[[ Data extract, beginning ]]
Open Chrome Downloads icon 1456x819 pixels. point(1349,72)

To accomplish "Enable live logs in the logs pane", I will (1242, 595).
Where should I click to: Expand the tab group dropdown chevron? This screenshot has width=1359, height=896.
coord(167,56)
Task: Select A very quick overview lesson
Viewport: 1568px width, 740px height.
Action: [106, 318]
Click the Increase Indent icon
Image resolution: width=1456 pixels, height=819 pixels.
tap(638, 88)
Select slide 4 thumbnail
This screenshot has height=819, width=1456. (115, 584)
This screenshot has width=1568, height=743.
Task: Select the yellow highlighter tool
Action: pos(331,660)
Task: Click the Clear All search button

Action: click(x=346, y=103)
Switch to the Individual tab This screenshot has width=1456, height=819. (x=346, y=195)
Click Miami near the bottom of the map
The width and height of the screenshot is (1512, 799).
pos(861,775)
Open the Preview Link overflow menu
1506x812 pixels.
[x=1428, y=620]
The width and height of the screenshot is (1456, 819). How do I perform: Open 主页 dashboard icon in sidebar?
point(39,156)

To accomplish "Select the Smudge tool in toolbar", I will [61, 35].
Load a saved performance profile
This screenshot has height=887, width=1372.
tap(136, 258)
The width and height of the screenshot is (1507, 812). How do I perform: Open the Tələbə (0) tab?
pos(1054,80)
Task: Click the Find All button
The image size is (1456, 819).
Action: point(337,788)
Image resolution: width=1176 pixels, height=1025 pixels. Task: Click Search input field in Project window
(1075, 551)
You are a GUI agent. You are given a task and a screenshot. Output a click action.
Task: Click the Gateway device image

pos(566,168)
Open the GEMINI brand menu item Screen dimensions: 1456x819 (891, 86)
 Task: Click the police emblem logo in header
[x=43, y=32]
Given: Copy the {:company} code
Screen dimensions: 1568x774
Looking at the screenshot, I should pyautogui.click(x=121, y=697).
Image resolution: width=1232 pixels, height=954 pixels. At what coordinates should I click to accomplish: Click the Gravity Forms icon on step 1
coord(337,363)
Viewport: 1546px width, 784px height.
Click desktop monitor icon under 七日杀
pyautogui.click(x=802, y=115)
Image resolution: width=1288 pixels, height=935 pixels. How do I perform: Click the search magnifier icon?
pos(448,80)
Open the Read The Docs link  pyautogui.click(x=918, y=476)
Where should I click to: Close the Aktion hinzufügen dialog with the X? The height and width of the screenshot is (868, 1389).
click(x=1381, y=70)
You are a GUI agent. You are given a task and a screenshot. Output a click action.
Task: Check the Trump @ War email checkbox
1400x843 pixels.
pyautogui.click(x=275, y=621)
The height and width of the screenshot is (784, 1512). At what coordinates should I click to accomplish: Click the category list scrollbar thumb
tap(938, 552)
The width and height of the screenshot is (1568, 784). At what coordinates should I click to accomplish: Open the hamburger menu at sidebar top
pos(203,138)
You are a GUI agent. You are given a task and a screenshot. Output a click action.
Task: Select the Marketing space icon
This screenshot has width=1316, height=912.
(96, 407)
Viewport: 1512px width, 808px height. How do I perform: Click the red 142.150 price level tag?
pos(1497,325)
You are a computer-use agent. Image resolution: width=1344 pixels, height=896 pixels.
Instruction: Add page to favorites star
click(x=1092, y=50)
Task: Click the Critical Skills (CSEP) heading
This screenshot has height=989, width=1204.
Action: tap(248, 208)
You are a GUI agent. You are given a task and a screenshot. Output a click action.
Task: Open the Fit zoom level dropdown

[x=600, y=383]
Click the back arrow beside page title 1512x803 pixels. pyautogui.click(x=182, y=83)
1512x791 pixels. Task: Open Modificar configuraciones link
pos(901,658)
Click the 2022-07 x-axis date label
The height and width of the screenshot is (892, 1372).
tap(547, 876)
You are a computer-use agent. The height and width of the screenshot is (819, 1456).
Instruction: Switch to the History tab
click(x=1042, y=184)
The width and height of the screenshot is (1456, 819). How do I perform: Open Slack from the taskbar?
[[ Data extract, end ]]
● What you will do:
Type the material above out again, exactly.

● Result for this exercise:
Open Chrome Downloads icon 1456x819 pixels. point(1349,72)

To accomplish "Enable live logs in the logs pane", I will (1242, 595).
Where should I click to: Expand the tab group dropdown chevron? This screenshot has width=1359, height=896.
coord(167,56)
Task: Select A very quick overview lesson
Viewport: 1568px width, 740px height.
Action: [106, 318]
Click the Increase Indent icon
Image resolution: width=1456 pixels, height=819 pixels.
tap(638, 88)
Select slide 4 thumbnail
This screenshot has height=819, width=1456. (115, 584)
This screenshot has width=1568, height=743.
Task: Select the yellow highlighter tool
Action: pos(331,660)
Task: Click the Clear All search button

Action: click(x=346, y=103)
Switch to the Individual tab This screenshot has width=1456, height=819. (x=346, y=195)
Click Miami near the bottom of the map
The width and height of the screenshot is (1512, 799).
pos(861,775)
Open the Preview Link overflow menu
1506x812 pixels.
[x=1428, y=620]
The width and height of the screenshot is (1456, 819). How do I perform: Open 主页 dashboard icon in sidebar?
point(39,156)

To accomplish "Select the Smudge tool in toolbar", I will [61, 35].
Load a saved performance profile
This screenshot has height=887, width=1372.
tap(136, 258)
The width and height of the screenshot is (1507, 812). How do I perform: Open the Tələbə (0) tab?
pos(1054,80)
Task: Click the Find All button
The image size is (1456, 819).
Action: point(337,788)
Image resolution: width=1176 pixels, height=1025 pixels. Task: Click Search input field in Project window
(1075, 551)
You are a GUI agent. You are given a task and a screenshot. Output a click action.
Task: Click the Gateway device image

pos(566,168)
Open the GEMINI brand menu item Screen dimensions: 1456x819 (891, 86)
 Task: Click the police emblem logo in header
[x=43, y=32]
Given: Copy the {:company} code
Screen dimensions: 1568x774
Looking at the screenshot, I should pyautogui.click(x=121, y=697).
Image resolution: width=1232 pixels, height=954 pixels. At what coordinates should I click to accomplish: Click the Gravity Forms icon on step 1
coord(337,363)
Viewport: 1546px width, 784px height.
Click desktop monitor icon under 七日杀
pyautogui.click(x=802, y=115)
Image resolution: width=1288 pixels, height=935 pixels. How do I perform: Click the search magnifier icon?
pos(448,80)
Open the Read The Docs link  pyautogui.click(x=918, y=476)
Where should I click to: Close the Aktion hinzufügen dialog with the X? The height and width of the screenshot is (868, 1389).
click(x=1381, y=70)
You are a GUI agent. You are given a task and a screenshot. Output a click action.
Task: Check the Trump @ War email checkbox
1400x843 pixels.
pyautogui.click(x=275, y=621)
The height and width of the screenshot is (784, 1512). At what coordinates should I click to accomplish: Click the category list scrollbar thumb
tap(938, 552)
The width and height of the screenshot is (1568, 784). At what coordinates should I click to accomplish: Open the hamburger menu at sidebar top
pos(203,138)
You are a GUI agent. You are given a task and a screenshot. Output a click action.
Task: Select the Marketing space icon
This screenshot has width=1316, height=912.
(96, 407)
Viewport: 1512px width, 808px height. How do I perform: Click the red 142.150 price level tag?
pos(1497,325)
You are a computer-use agent. Image resolution: width=1344 pixels, height=896 pixels.
Instruction: Add page to favorites star
click(x=1092, y=50)
Task: Click the Critical Skills (CSEP) heading
This screenshot has height=989, width=1204.
Action: tap(248, 208)
You are a GUI agent. You are given a task and a screenshot. Output a click action.
Task: Open the Fit zoom level dropdown

[x=600, y=383]
Click the back arrow beside page title 1512x803 pixels. pyautogui.click(x=182, y=83)
1512x791 pixels. Task: Open Modificar configuraciones link
pos(901,658)
Click the 2022-07 x-axis date label
The height and width of the screenshot is (892, 1372).
tap(547, 876)
You are a computer-use agent. The height and width of the screenshot is (819, 1456).
Instruction: Switch to the History tab
click(x=1042, y=184)
The width and height of the screenshot is (1456, 819). How do I perform: Open Slack from the taskbar?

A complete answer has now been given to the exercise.